His end will come with an overwhelming flood.”  This is the only mention of any “flood” in Daniel. Most likely, it is used metaphorically to mean “overwhelming” and provides a verbal link to the last vision of the book:

(Daniel 11:21-22) – “And in his place shall stand up a contemptible person, to whom they had not given the honor of the kingdom: but he shall come in time of security and shall obtain the kingdom by flatteries. And the overwhelming forces shall be overwhelmed from before him, and shall be broken; yea, also the leader of the covenant.”

The term rendered “his end” provides another verbal link to the interpretation of the vision of the goat – The “end” of the appointed “indignation” or “desolation”:

(Daniel 8:18-19) – “Understand, O son of man; for the vision belongs to the time of the end. And he said, Behold, I will make you to know what will be in the latter time of the indignation; for it belongs to the appointed time of the end.”

Photo by Kamila Ferreira on Pexels.com

Desolations” or shamem – (Strong’s – #H8074). The same word is applied four times in the book of Daniel to the “abomination that desolates.” The Hebrew word does not mean “destroy” but “desolate” – To abandon something and, thus, leave it desolate or deserted:

(Daniel 8:13) – “How long shall be the vision concerning the continual burnt-offering, and the transgression that desolates, to give both the sanctuary and the host to be trodden under foot?

(Daniel 11:31) – “And forces shall stand on his part, and they shall profane the sanctuary, even the fortress, and shall take away the continual burnt-offering, and they shall set up the abomination that desolates.”

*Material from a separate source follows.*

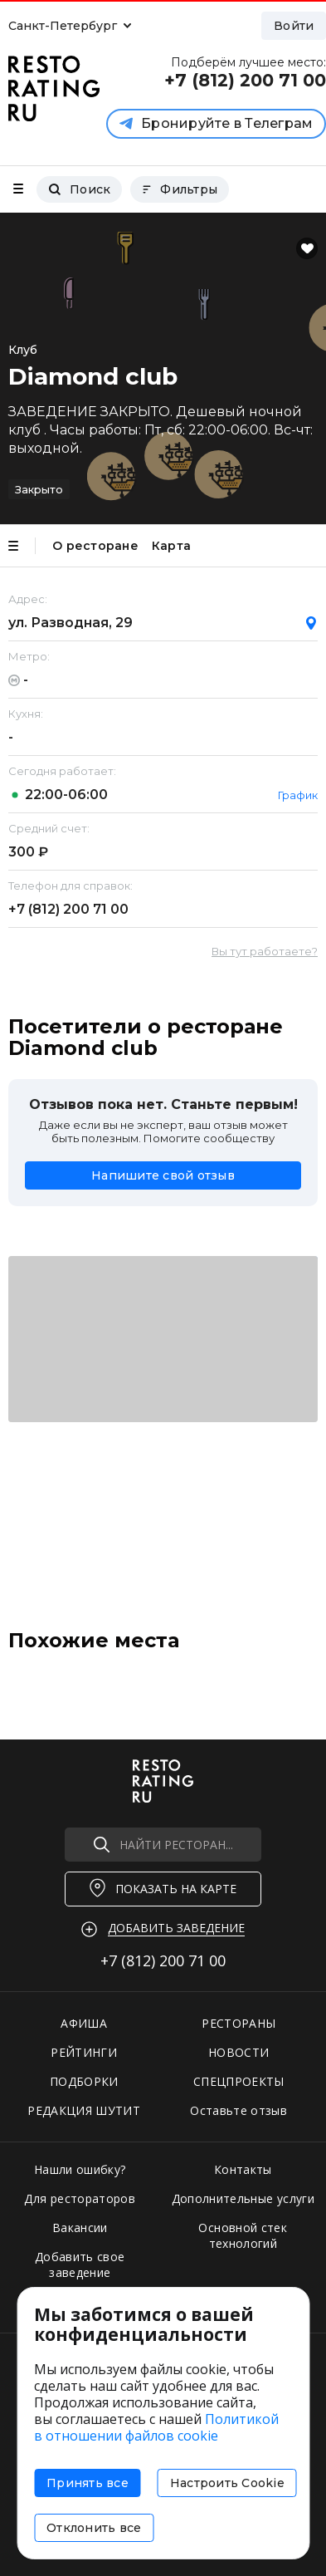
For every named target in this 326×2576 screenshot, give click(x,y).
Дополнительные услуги (243, 2198)
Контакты (243, 2169)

(Daniel 12:11) – “And from the time that the continual burnt-offering shall be taken away, and the abomination that desolates set up, there shall be a thousand and two hundred and ninety days.”

In the vision in chapter 8, the “little horn” removed the daily sacrifice and defiled the sanctuary – The “transgression that desolates.” This means its desecration, not its destruction. The fact that the sanctuary was later “cleansed” demonstrates this. Likewise, in Chapter 11, the malevolent king arrived in Jerusalem to “pollute the sanctuary, take away the daily sacrifice, and place the abomination that desolates” in the sanctuary, not to destroy and annihilate the Temple and the city.

Decreed” or “determined” (harats). This is a key word in the visions of Daniel. It means “sharpen, decide, determine, decree” – (Strong’s – #H2782). It occurs in one other passage in the book with the “abomination that desolates”:

(Daniel 11:31-36) – “And forces shall stand on his part, and they shall profane the sanctuary, even the fortress, and shall take away the continual burnt-offering, and they shall set up the abomination that makes desolate…And the king will do according to his own pleasure, and will exalt himself, and magnify himself against every GOD, yea, against the GOD of GODS will he speak wonderful things, — and will succeed until exhausted is the indignation, for what is decreed must be done.”

Thus, the focus of the passage is not on the “anointed one who is cut off,” but on the “leader” who “corrupts” the people and sanctuary and makes the sanctuary “desolate.” No connection is made between the “anointed one” and the redemptive goals listed at the start of the prophecy. From this point, the attention shifts to the “desolation” of the sanctuary caused by this “leader.” The “cutting off” of the “anointed one” at the start of the passage served as a chronological marker for the start of the final or “seventieth week.”